Mechanisms of Myeloid Cell Modulation of Atherosclerosis.

Abstract

Inflammation furnishes a series of pathogenic pathways that couple the risk factors for atherosclerosis with altered behavior of the intrinsic cells of the arterial wall, endothelium, and smooth muscle and promote the disease and its complications. Myeloid cells participate critically in all phases of atherosclerosis from initiation through progression, and ultimately the thrombotic consequences of this disease. Foam cells, lipid-laden macrophages, constitute the hallmark of atheromata. Much of the recent expansion in knowledge of the roles of myeloid cells in atherosclerosis revolves around the functional contributions of subsets of monocytes, precursors of macrophages, the most abundant myeloid cells in the atheroma. Proinflammatory monocytes preferentially accumulate in nascent atherosclerotic plaques. The most dramatic manifestations of atherosclerosis result from blood clot formation. Myocardial infarction, ischemic stroke, and abrupt limb ischemia all arise primarily from thrombi that complicate atherosclerotic plaques.
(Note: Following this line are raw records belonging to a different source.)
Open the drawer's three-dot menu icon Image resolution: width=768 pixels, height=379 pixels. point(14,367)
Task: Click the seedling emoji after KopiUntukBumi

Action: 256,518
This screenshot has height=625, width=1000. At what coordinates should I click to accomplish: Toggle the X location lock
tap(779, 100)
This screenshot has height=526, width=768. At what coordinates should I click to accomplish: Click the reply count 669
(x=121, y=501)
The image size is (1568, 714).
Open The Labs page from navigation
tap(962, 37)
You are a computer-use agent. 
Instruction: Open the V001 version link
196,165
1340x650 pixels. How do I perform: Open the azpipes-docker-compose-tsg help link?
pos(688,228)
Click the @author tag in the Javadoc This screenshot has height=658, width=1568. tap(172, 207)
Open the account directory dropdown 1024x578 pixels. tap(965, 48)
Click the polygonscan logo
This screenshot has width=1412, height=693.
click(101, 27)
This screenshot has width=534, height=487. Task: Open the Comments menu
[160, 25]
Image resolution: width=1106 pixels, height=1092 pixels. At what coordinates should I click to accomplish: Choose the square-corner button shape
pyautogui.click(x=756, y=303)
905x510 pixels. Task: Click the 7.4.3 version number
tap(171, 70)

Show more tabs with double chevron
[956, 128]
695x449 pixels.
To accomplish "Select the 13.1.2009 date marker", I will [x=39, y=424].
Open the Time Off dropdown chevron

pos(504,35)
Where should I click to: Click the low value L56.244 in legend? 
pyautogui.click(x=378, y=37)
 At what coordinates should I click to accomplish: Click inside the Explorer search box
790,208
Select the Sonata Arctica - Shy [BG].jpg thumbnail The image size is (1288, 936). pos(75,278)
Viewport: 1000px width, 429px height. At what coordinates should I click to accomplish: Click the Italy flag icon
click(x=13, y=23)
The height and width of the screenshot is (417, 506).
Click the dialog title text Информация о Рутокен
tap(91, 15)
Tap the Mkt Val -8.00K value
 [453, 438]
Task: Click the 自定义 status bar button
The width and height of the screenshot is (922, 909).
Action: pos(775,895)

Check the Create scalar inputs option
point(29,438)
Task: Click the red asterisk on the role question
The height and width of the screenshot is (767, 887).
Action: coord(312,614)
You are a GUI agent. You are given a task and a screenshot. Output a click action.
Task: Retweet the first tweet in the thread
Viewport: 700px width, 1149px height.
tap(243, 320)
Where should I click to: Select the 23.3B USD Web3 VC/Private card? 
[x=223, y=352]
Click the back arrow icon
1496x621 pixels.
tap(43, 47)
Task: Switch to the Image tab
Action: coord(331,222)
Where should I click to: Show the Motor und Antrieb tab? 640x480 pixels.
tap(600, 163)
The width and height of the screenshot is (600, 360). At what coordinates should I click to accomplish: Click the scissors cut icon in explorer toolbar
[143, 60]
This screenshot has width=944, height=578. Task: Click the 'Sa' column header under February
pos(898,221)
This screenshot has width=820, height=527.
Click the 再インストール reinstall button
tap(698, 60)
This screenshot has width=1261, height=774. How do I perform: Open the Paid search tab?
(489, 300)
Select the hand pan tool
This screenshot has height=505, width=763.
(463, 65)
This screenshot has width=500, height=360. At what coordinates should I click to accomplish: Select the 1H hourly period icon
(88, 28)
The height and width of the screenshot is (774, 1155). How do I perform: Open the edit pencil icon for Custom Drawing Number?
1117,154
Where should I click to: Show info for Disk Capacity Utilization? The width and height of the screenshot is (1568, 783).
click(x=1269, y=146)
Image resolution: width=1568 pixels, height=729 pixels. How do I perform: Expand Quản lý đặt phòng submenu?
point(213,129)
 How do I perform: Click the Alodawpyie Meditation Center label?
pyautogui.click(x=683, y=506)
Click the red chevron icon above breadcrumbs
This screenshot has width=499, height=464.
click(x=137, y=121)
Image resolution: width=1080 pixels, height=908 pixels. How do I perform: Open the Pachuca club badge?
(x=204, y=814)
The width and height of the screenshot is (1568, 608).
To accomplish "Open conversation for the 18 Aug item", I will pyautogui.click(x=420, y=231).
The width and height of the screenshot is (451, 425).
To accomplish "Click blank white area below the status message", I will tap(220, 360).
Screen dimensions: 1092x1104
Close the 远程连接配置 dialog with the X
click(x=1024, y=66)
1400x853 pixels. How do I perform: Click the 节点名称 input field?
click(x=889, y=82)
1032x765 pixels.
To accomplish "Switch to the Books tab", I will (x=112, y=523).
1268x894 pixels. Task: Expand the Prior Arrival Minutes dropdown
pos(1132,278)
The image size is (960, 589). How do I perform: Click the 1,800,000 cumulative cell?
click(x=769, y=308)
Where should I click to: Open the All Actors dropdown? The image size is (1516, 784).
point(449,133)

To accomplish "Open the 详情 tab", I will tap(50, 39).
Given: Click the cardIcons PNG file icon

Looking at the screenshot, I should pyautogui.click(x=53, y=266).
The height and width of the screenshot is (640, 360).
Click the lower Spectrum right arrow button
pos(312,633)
Myeloid cells contribute pivotally to triggering thrombosis, for example, by elaborating enzymes that degrade the plaque's protective extracellular matrix, rendering it fragile, and by producing the potent procoagulant tissue factor. While most attention has focused on mononuclear phagocytes, the participation of polymorphonuclear leukocytes may aggravate local thrombus formation. Existing therapies such as statins may exert some of their protective effects by altering the functions of myeloid cells. The pathways of innate immunity that involve myeloid cells provide a myriad of potential targets for modifying atherosclerosis and its complications, and provide a fertile field for future attempts to address the residual burden of this disease, whose global prevalence is on the rise.